Lies and Tape-Painting: Bluffers (Chapter 12)
The Art of the Lie
In Chapter 12, Larry Harris introduces us to the Bluffers. If the Informed Traders are the data scientists, the Bluffers are the illusionists. They don’t have any real information; they just want you to think they do.
The Two Tools of the Bluffer
Bluffers use two main techniques to separate fools from their money:
- Rumormongering: Spreading fake news. Today, this happens on Reddit, Twitter, and Discord. Back in the day, it was whispers in coffee shops. The goal is to get people to buy (so the bluffer can sell) or sell (so the bluffer can buy).

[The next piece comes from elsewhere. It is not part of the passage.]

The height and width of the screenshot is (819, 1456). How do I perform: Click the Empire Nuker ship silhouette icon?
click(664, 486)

- Price Manipulation (“Painting the Tape”): The bluffer makes a series of real (or fake “wash”) trades to move the price. They want momentum traders to see the price moving and think, “Someone must know something!”
Anatomy of a Bluff
Harris gives a great example of a long-side bluff:
- The Setup: Bill quietly buys 200,000 shares of a boring stock at $5.
- The Hype: He posts on message boards under 10 different names, arguing with himself to make it look like there’s a massive debate about this “undervalued gem.”

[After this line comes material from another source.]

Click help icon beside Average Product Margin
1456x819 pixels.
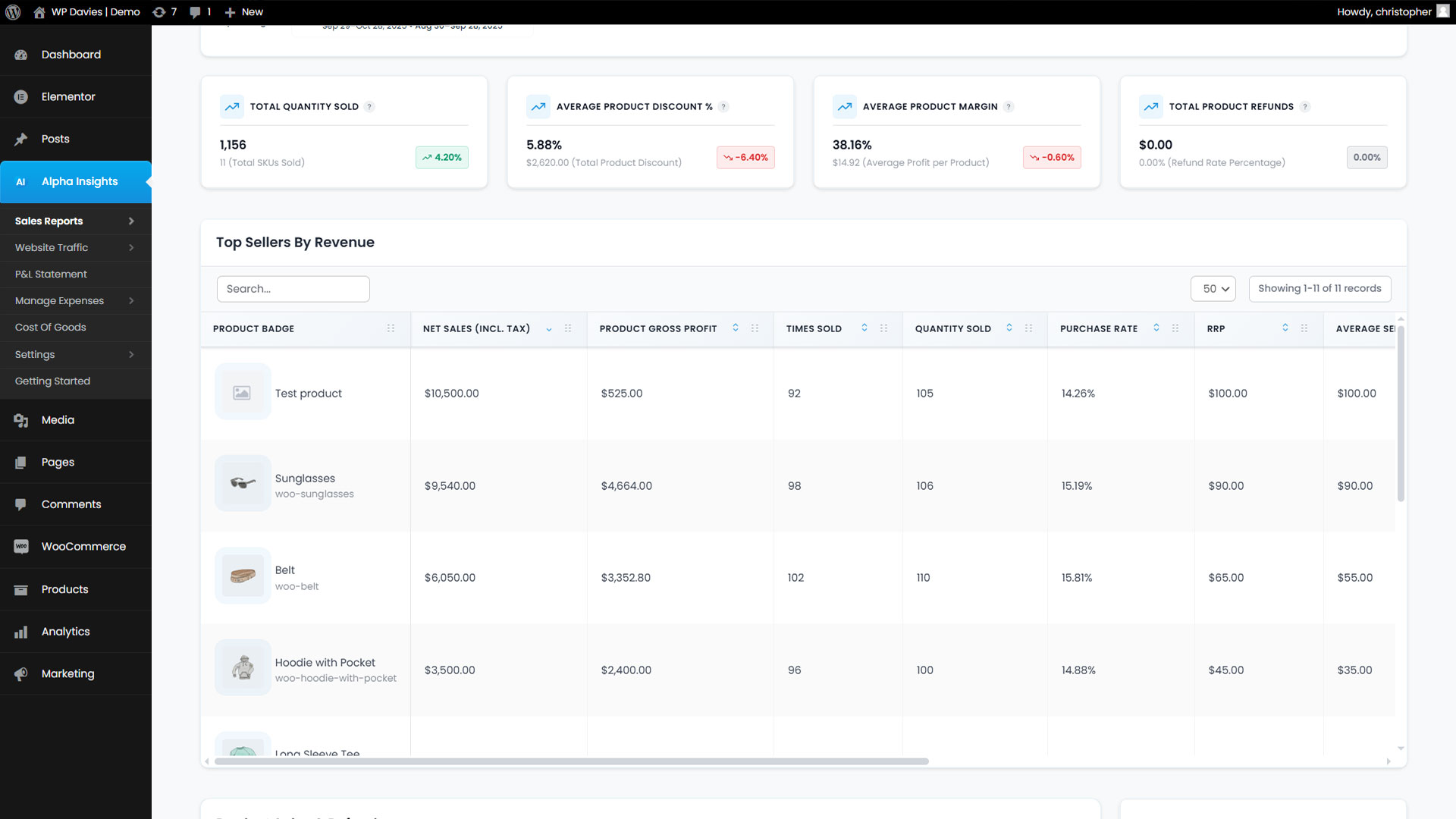tap(1009, 107)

- The Trigger: A tiny piece of meaningless news comes out. Bill immediately buys 50,000 shares aggressively, pushing the price to $10.
- The Exit: Momentum traders see the $5 spike and the “news” and pile in. Bill sells his 250,000 shares to them at $11 and $12.
- The Crash: Once Bill stops buying and pumping, the price crashes back to $5. Bill is $1 million richer; the momentum traders are broke.
The Hunter Becomes the Prey
Bluffing is risky because of Value Traders. If a value trader (like “Valerie” in the book) knows the stock is only worth $5, she will happily sell short everything the bluffer is trying to pump.
If Valerie has more capital than Bill, she can “call his bluff.” She keeps selling until Bill runs out of money to keep the price up. Bill ends up owning a mountain of stock that he has to dump at a massive loss.
Why This Matters for Liquidity Providers
Dealers and market makers are the primary victims of bluffers. They use “the rule of supply and demand” to set their prices. If they see a lot of buying, they raise their prices.
Bluffers exploit this. They buy in big chunks to trick the dealer into raising the price, then sell in tiny pieces that don’t move the price as much. To survive, dealers have to be incredibly disciplined about how they adjust their prices.
Is it Legal?
Market manipulation is illegal in most countries, but it’s notoriously hard to prosecute. A bluffer can always just say, “I really liked the stock at $10, but I changed my mind at $12. That’s not a crime, it’s just trading.” Unless they are caught in a wash trade or a clear lie, they usually get away with it.